シルの玄孫くらいの代の話 私の家には、一枚の肖像画がある。
青と緑の宝石が惜しげも無く使われているそれは、代々当主によって厳重に管理され、日の目を見ることはほとんどない。しかしその美しさは目に焼き付いて離れないほどで、誰に見られるわけでもないこの絵に揺るぎない価値を感じさせた。
それは、統一王国の初代国王と大司教の肖像画であった。
統一王国の北の果て。異国との境に位置する由緒正しき我が家は、かつて英雄の遺産の無比なる力をもって他国を牽制し、その恩として国王より重大な辺境伯の地位を賜った。しかし高祖父にあたるシルヴァン=ジョゼ=ゴーティエの代から、我々の役目は血を流さなくなった。
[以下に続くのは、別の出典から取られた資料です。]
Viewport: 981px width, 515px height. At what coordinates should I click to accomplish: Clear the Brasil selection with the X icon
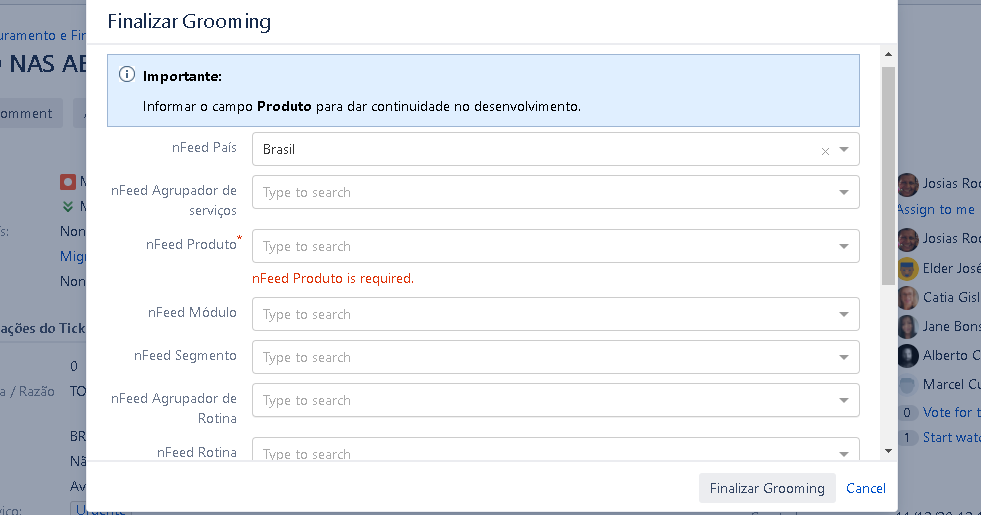(x=825, y=151)
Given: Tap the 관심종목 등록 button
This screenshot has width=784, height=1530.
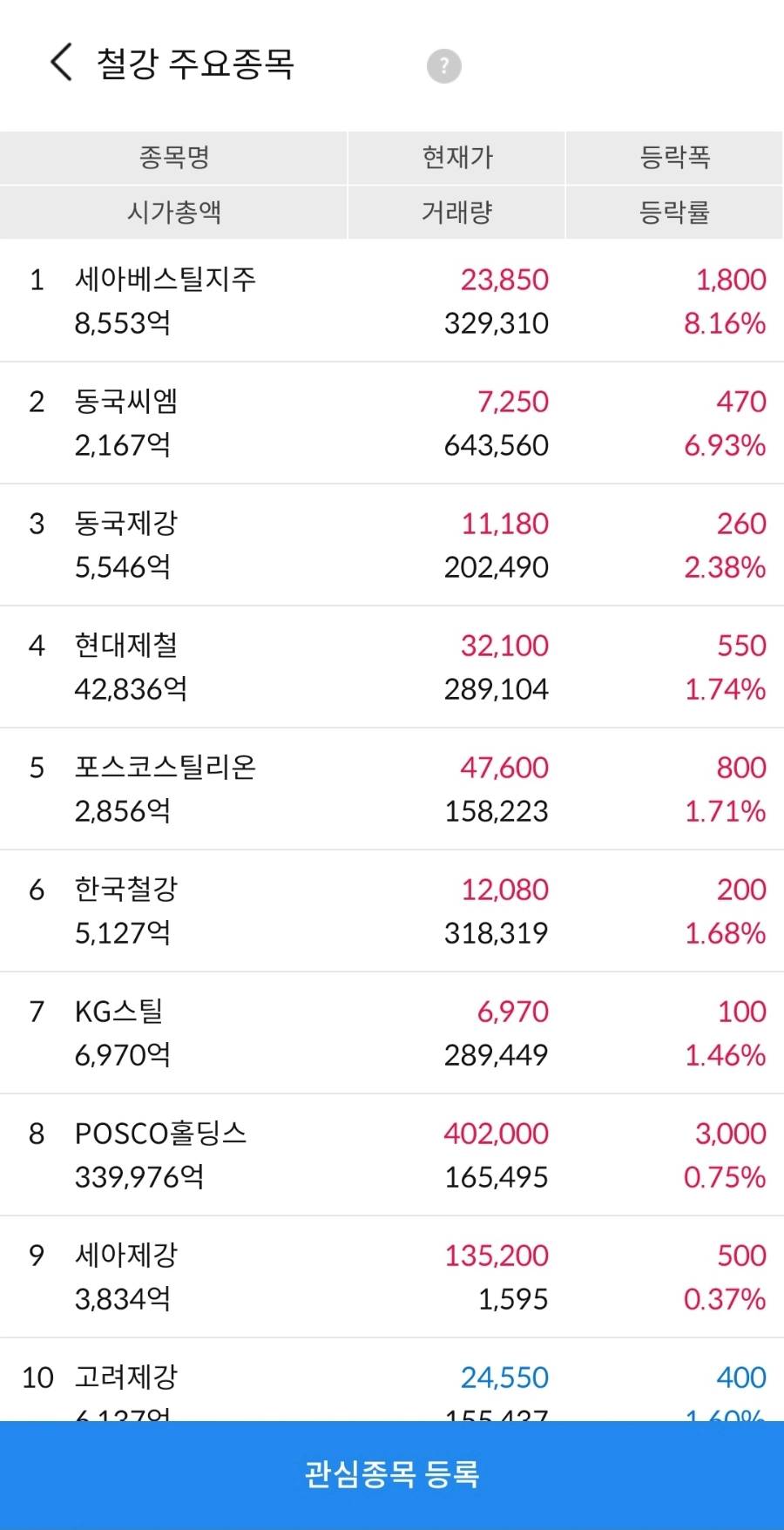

俗にフォドラ統一戦争と呼ばれる大戦で、私が生まれた国の前身であるファーガス神聖王国は勝利を果たした。王家伝来の類まれなる膂力を持つ当時の王と、前大司教より直々に後任に据えられた才気煥発な大司教──その時分はまだ軍師であり大司教代理であった──によって、膠着状態に陥っていた戦線はみるみるうちに帝国まで押し上げられ、まもなく五年に及ぶ戦争は終結したと記されている。王は、戦争を終わらせたこと、対話と友愛を重んじ血を流さない政治を目指したことなどから、救国王という諡で現在まで絶えずその名が残っている。そしてその王を支える忠実な臣下として、我がゴーティエ家もまたあり方を変えてゆくこととなった。